# [Dataset content]
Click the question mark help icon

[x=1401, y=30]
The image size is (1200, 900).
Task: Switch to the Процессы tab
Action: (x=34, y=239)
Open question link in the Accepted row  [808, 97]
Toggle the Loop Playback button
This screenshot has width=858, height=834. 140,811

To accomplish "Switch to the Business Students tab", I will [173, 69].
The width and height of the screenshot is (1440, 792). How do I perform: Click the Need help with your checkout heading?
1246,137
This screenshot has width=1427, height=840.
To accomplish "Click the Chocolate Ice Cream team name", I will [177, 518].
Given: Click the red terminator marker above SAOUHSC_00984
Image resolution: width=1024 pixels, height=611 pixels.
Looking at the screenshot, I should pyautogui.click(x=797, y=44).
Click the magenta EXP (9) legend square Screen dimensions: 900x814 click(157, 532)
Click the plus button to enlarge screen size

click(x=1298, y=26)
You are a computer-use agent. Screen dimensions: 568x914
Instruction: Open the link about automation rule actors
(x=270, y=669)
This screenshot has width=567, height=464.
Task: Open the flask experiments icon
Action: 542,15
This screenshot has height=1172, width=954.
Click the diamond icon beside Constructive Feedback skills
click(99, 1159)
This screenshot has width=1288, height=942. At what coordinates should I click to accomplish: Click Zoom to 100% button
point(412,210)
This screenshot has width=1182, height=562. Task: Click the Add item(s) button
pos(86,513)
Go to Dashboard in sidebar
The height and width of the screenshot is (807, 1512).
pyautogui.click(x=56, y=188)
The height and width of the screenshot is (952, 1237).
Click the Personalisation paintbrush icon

# [Exercise goal]
What you give back should be the full listing, copied exactly.

# [Written response]
Click the question mark help icon

[x=1401, y=30]
The image size is (1200, 900).
Task: Switch to the Процессы tab
Action: (x=34, y=239)
Open question link in the Accepted row  [808, 97]
Toggle the Loop Playback button
This screenshot has width=858, height=834. 140,811

To accomplish "Switch to the Business Students tab", I will [173, 69].
The width and height of the screenshot is (1440, 792). How do I perform: Click the Need help with your checkout heading?
1246,137
This screenshot has width=1427, height=840.
To accomplish "Click the Chocolate Ice Cream team name", I will [177, 518].
Given: Click the red terminator marker above SAOUHSC_00984
Image resolution: width=1024 pixels, height=611 pixels.
Looking at the screenshot, I should pyautogui.click(x=797, y=44).
Click the magenta EXP (9) legend square Screen dimensions: 900x814 click(157, 532)
Click the plus button to enlarge screen size

click(x=1298, y=26)
You are a computer-use agent. Screen dimensions: 568x914
Instruction: Open the link about automation rule actors
(x=270, y=669)
This screenshot has width=567, height=464.
Task: Open the flask experiments icon
Action: 542,15
This screenshot has height=1172, width=954.
Click the diamond icon beside Constructive Feedback skills
click(99, 1159)
This screenshot has width=1288, height=942. At what coordinates should I click to accomplish: Click Zoom to 100% button
point(412,210)
This screenshot has width=1182, height=562. Task: Click the Add item(s) button
pos(86,513)
Go to Dashboard in sidebar
The height and width of the screenshot is (807, 1512).
pyautogui.click(x=56, y=188)
The height and width of the screenshot is (952, 1237).
Click the Personalisation paintbrush icon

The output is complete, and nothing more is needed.